Yo soy un chavo gay, acabando con la violencia.

Ricardo Baruch, Colaborador Invitado

Cuando escuchamos el término “violencia de género” probablemente lo que se nos viene a la mente es una mujer siendo golpeada por su esposo o una chica siendo amenazada por su novio, pero la violencia de género va más allá de las relaciones de los hombres con las mujeres. La homofobia y la transfobia son otras expresiones de la violencia de género.

Hace un año, en marzo del 2013, la activista Agnes Torres fue asesinada en Puebla, México, por un grupo de jóvenes que consideró que por ser transexual, Agnes podía ser una víctima fácil de asalto que eventualmente se convirtió en homicidio.
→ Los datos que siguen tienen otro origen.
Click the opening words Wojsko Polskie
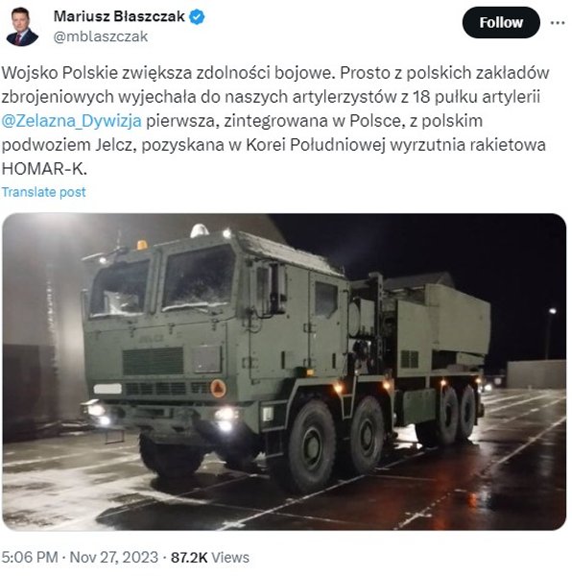This screenshot has height=576, width=572. click(x=60, y=73)
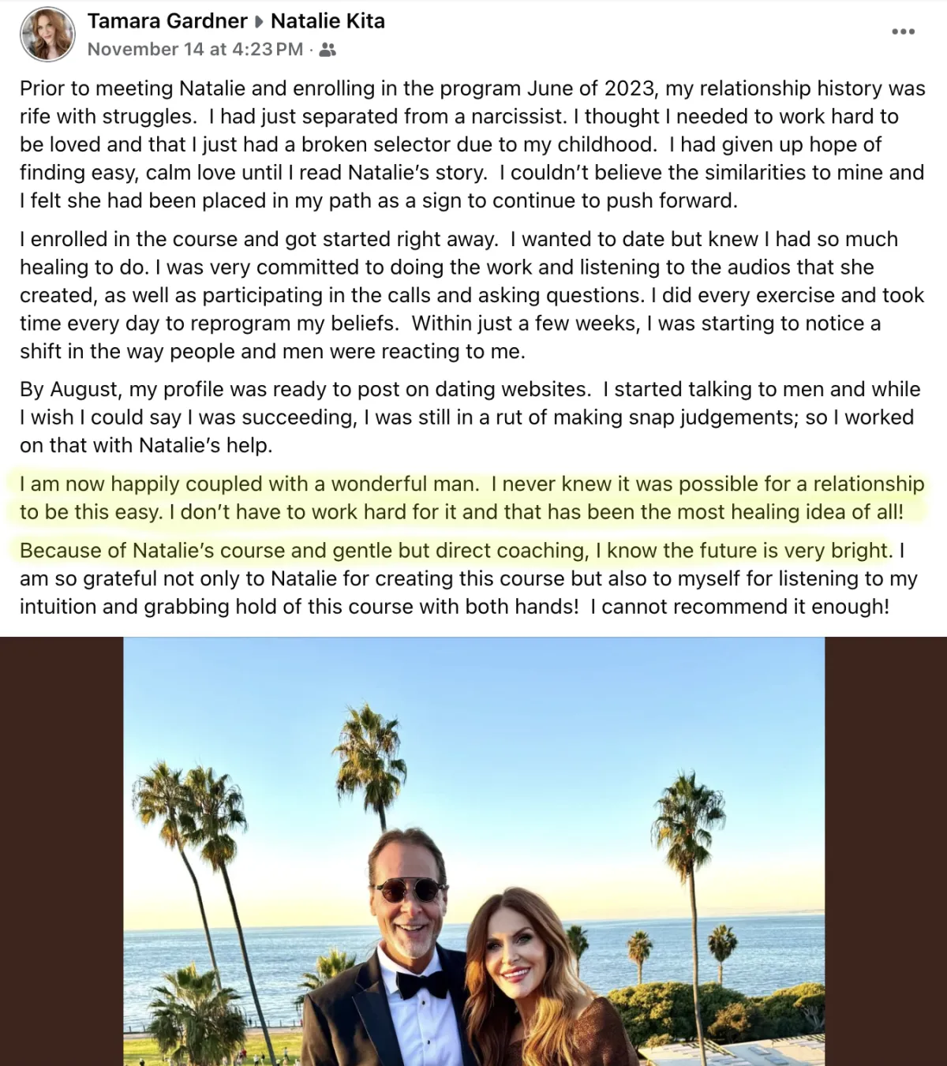The image size is (947, 1066).
Task: Open the couple photo attached to post
Action: pyautogui.click(x=474, y=851)
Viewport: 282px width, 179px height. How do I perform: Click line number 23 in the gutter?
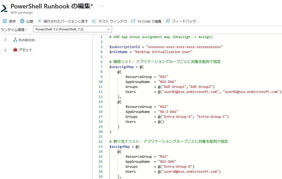(101, 147)
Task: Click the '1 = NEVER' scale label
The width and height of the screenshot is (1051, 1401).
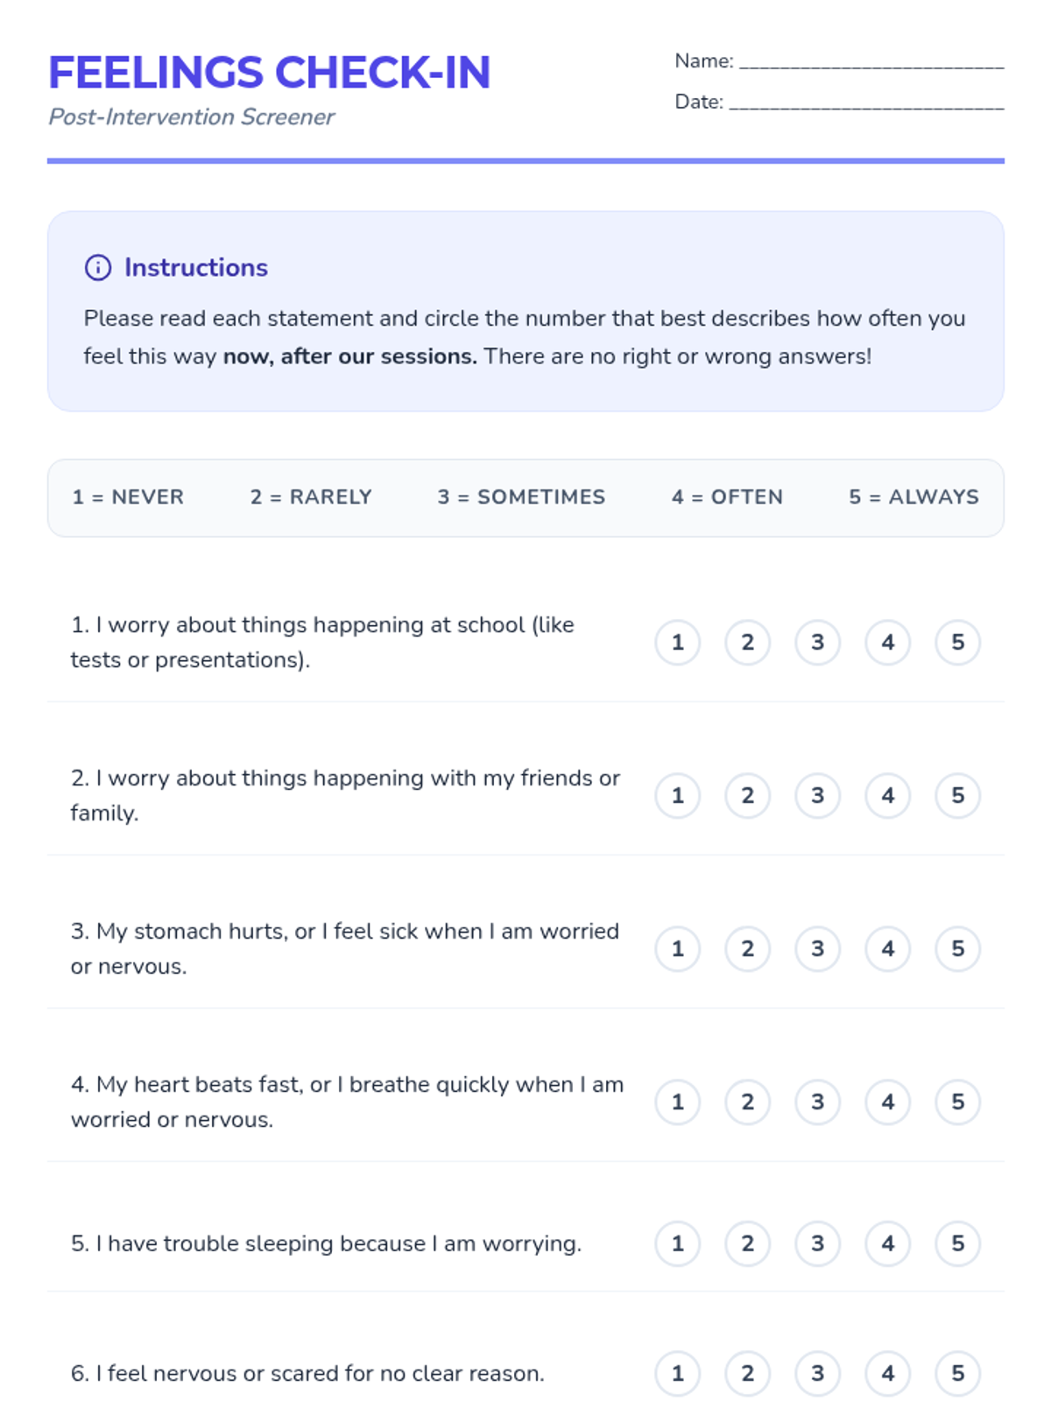Action: pyautogui.click(x=128, y=497)
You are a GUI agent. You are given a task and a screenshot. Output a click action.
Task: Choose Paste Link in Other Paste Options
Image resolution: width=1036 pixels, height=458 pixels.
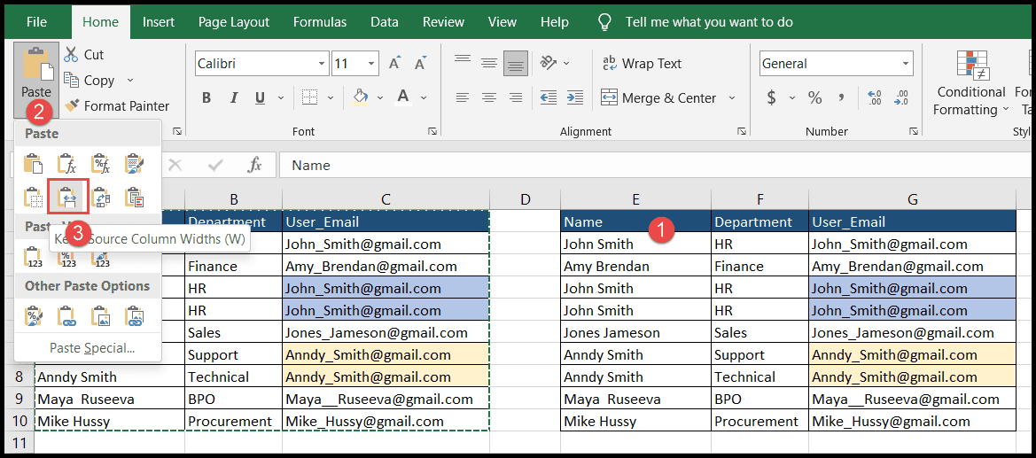pos(66,316)
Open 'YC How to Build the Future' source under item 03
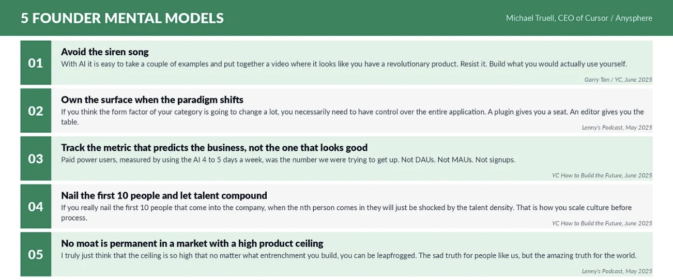 click(602, 176)
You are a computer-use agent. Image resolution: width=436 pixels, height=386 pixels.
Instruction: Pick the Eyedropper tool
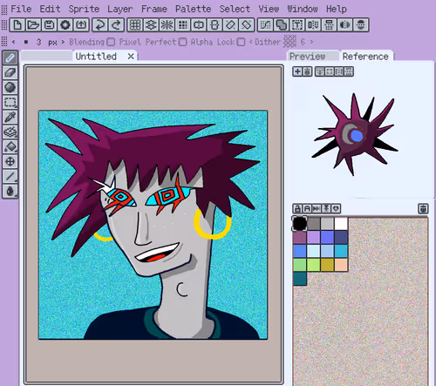click(10, 117)
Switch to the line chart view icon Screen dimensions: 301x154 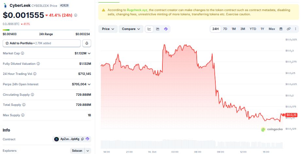point(149,29)
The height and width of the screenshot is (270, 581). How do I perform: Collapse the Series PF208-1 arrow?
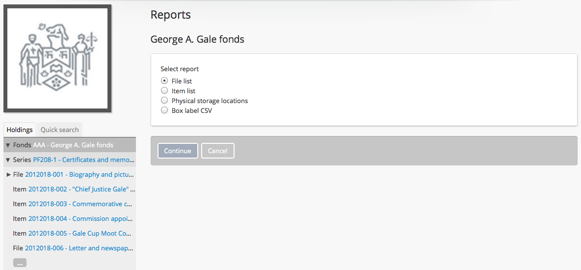pos(8,160)
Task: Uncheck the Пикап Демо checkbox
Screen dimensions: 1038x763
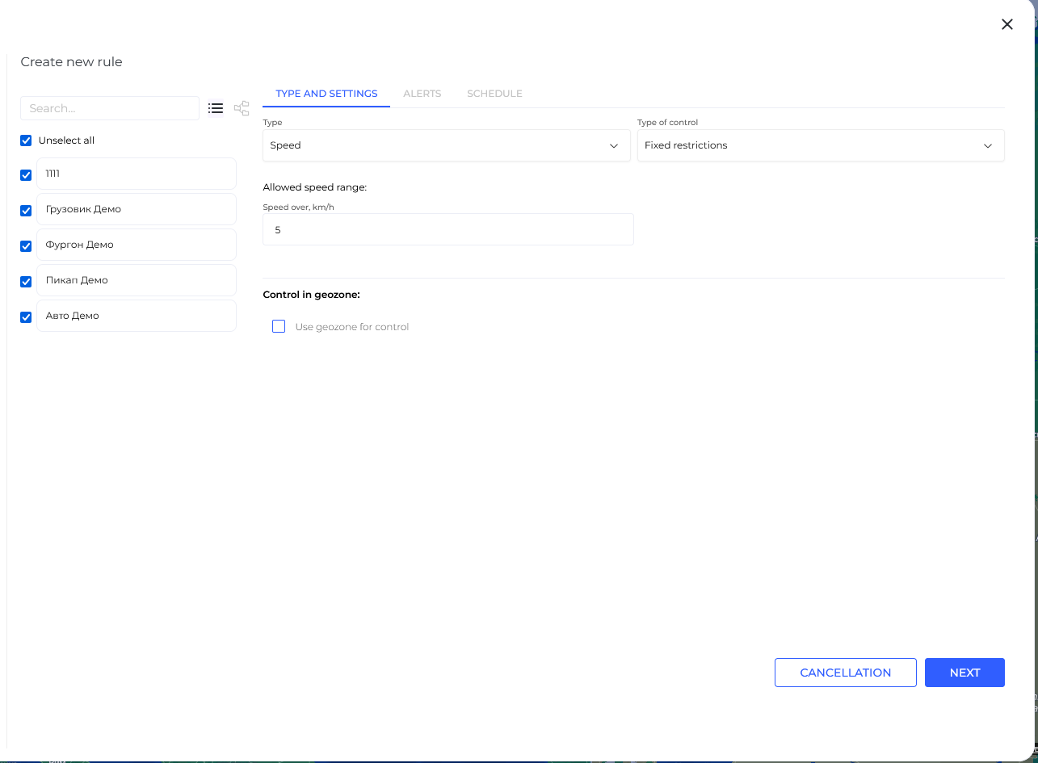Action: point(26,281)

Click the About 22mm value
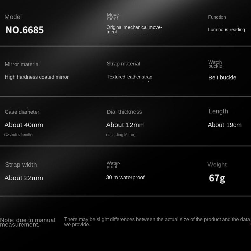24,178
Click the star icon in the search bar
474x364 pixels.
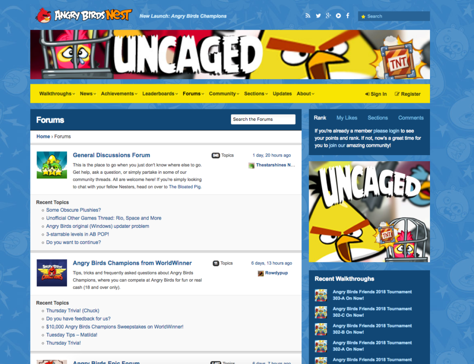click(x=363, y=16)
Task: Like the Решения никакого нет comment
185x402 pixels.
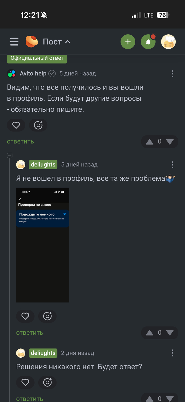Action: 25,382
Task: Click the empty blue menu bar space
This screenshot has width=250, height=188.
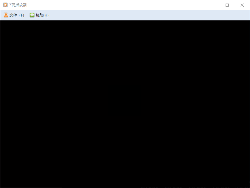Action: [149, 15]
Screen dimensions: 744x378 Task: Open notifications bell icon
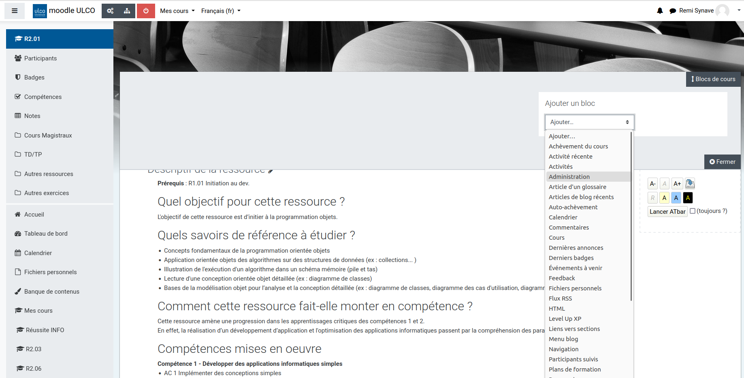point(660,11)
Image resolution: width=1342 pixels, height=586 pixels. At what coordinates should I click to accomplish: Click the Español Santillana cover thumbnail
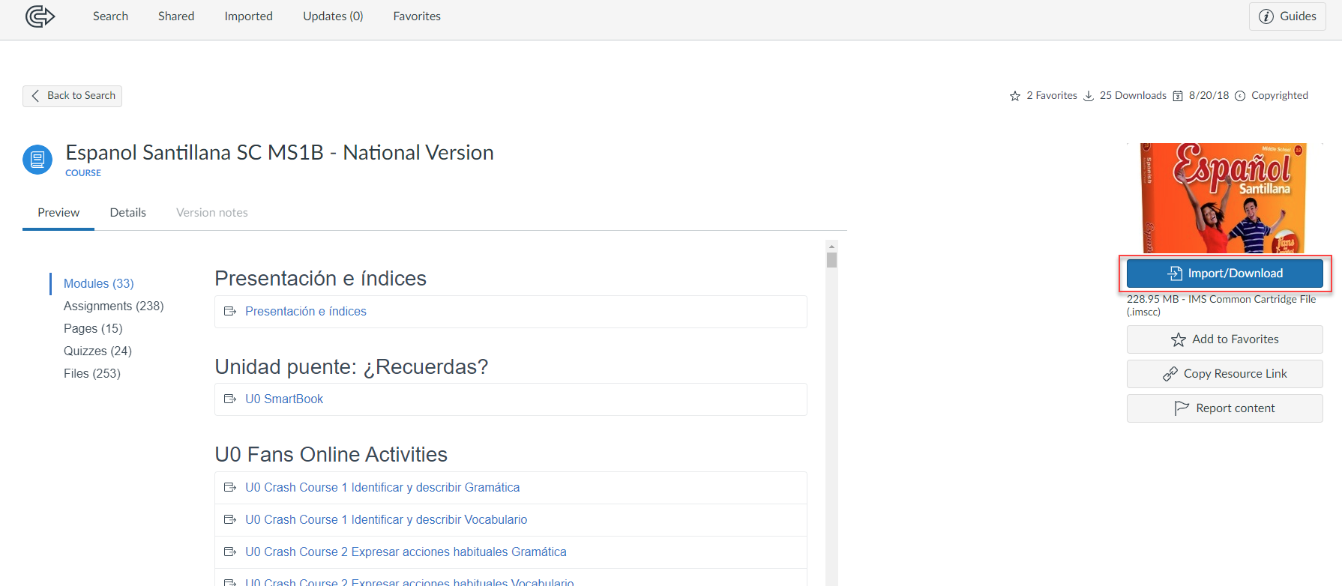click(x=1224, y=198)
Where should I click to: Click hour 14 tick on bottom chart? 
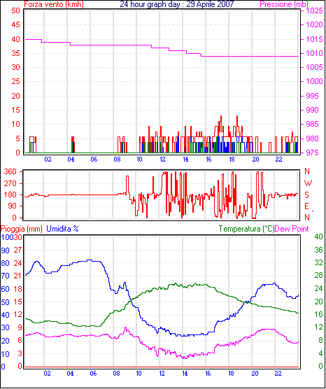point(185,374)
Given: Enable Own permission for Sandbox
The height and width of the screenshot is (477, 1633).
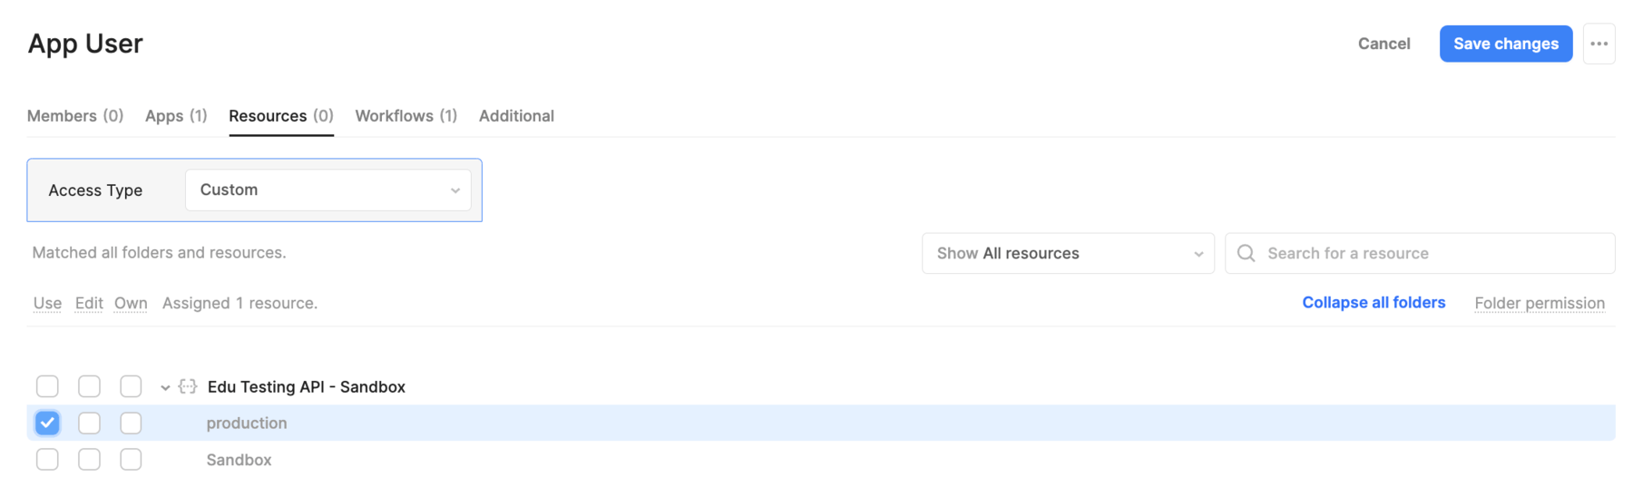Looking at the screenshot, I should pos(131,460).
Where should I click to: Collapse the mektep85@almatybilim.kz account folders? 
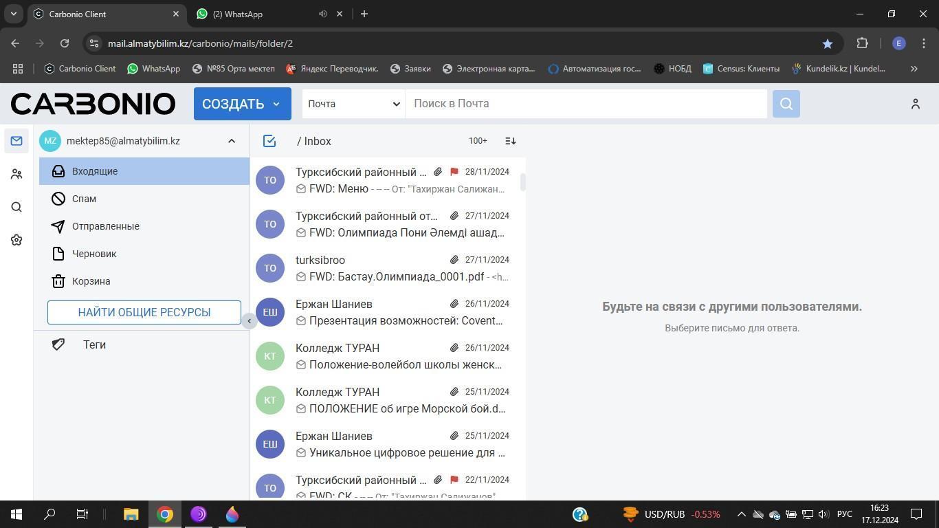point(232,141)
Los jóvenes consideraron que su hombría podría someter a una mujer que por su condición de trans, sería más vulnerable incluso que una mujer biológica.

Otro ejemplo muy claro es el de quien escribe estas líneas. Cuando iba a la escuela primaria y secundaria fui objeto de acoso y bullying por parte de mis compañeros que consideraban que un hombre que no jugaba futbol merecía estar con las mujeres y tratado como tal. La violencia de género estaba ahí presente, en los niños de 9 años que veían que el salirse de los roles tradicionales estaba mal y, que claramente estaban influenciados por sus familias, los medios de comunicación y sus pares más grandes.

Las mujeres sufren de violencia institucionalizada pero los gays, lesbianas, bisexuales y trans pueden llegar a sufrir mucho más ya que el sólo hecho de serlo es motivo para que sean encarcelados como es el caso en muchos países de Africa, e incluso ejecutados como en varios países del Medio Oriente. Pero, ¿qué hacer en este panorama?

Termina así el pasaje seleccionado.